P3L1 Scheduling - Preemptive, Priority, Round Robin

Question 1

Interrupting a task running on the CPU is called _____________ scheduling

Answer 1

preemptive

Question 2

With reference to the diagram, assuming SJF and preemptive scheduling describe a possible order for the tasks to run. Given:

• Task T2 arrives first, takes 10 seconds
• Tasks T1, T3, arrive at time 2 seconds, take 1 second each

Answer 2

1. T2 runs first because it’s the only task in the system at time=0
2. T2 runs for 2 seconds and is preempted by short tasks
3. T1 runs for 1 second to completion
4. T3 then runs for 1 second to completion
5. T2 is run to completion

Question 3

With reference to the diagram, assuming SJF and preemptive scheduling and given priorities, describe a possible order for the tasks to run. Given:

• Task T2 arrives first, takes 10 seconds
• Tasks T1, T3, arrive at time 2 seconds, take 1 second each
• P1 < P2 < P3 meaning: T1 has lowest priority, T2 has medium, T3 has highest priority

Answer 3

1. T2 runs first because it’s the only task in the system at time=0
   * T2 runs for 2 seconds and is preempted by T3 who has highest priority!
2. T3 preempts T2 and runs for 1 second to completion
3. T2 then runs to completion as it has 2nd highest priority
4. T1 runs to completion

Question 4

What is an effective way (data structure and algorithm) for the OS scheduler to run tasks by priority?

Answer 4

An effective way to be able to quickly tell a task’s priority is to maintain a separate runqueue for each priority level. As a result, the scheduler can just empty queues by priority level.

Question 5

One dangerous situation that can occur with priority scheduling is _______, in which a low priority tasks is essentially never scheduled because ______ priority tasks continually enter the system and take precedence.

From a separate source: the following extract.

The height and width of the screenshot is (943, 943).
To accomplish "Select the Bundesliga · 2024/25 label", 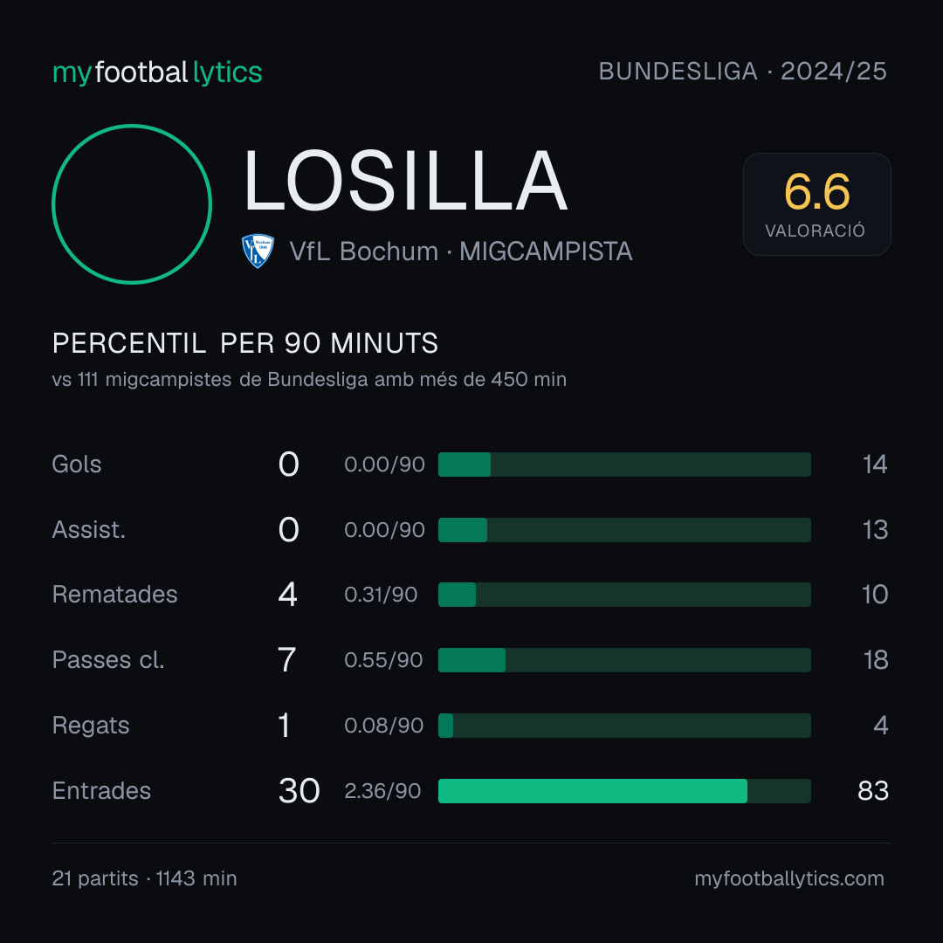I will [x=743, y=72].
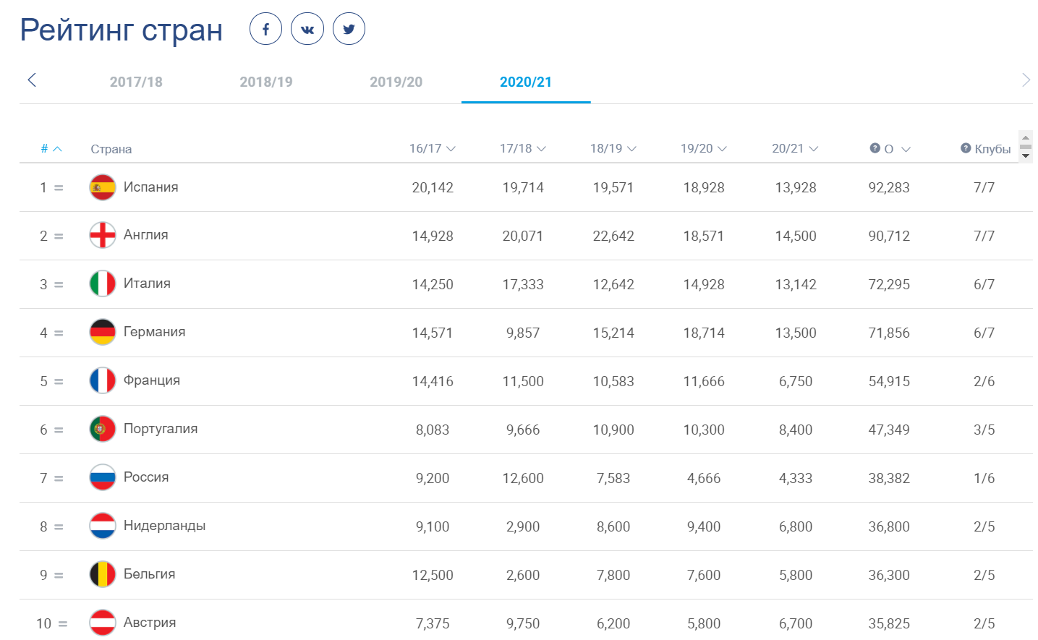
Task: Click the Spain flag icon
Action: pyautogui.click(x=103, y=187)
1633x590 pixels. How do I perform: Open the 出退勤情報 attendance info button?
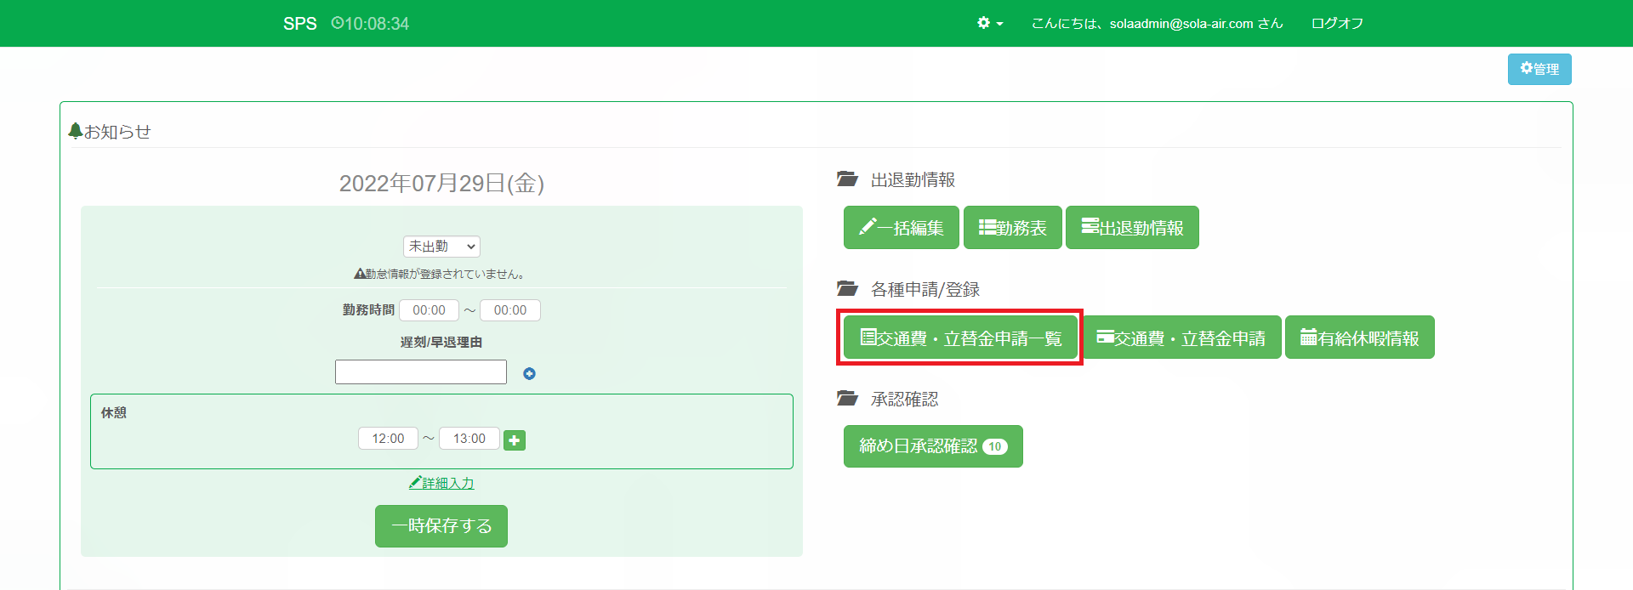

One mechanism to protect against starvation is _______ _______ . In _______ _______, the priority of a task is not just the numerical priority, but rather a function of the actual priority and the amount of _____ the task has spent in the _________. This way, older tasks are effectively promoted to higher priority to ensure that they are scheduled in a reasonable amount of time.

Answer 5

One dangerous situation that can occur with priority scheduling is starvation, in which a low priority tasks is essentially never scheduled because higher priority tasks continually enter the system and take precedence.

One mechanism to protect against starvation is priority aging. In priority aging, the priority of a task is not just the numerical priority, but rather a function of the actual priority and the amount of time the task has spent in the runqueue. This way, older tasks are effectively promoted to higher priority to ensure that they are scheduled in a reasonable amount of time.

Question 6

1. Name and describe a possible problem with scheduling tasks only by priority.
2. Name and describe a solution to this problem

Answer 6

1. Starvation - high priority tasks keep coming in and so lower priority tasks never get a turn
2. Solution: Priority aging -‘priority’ is a function of priority level AND amount of time in the runqueue.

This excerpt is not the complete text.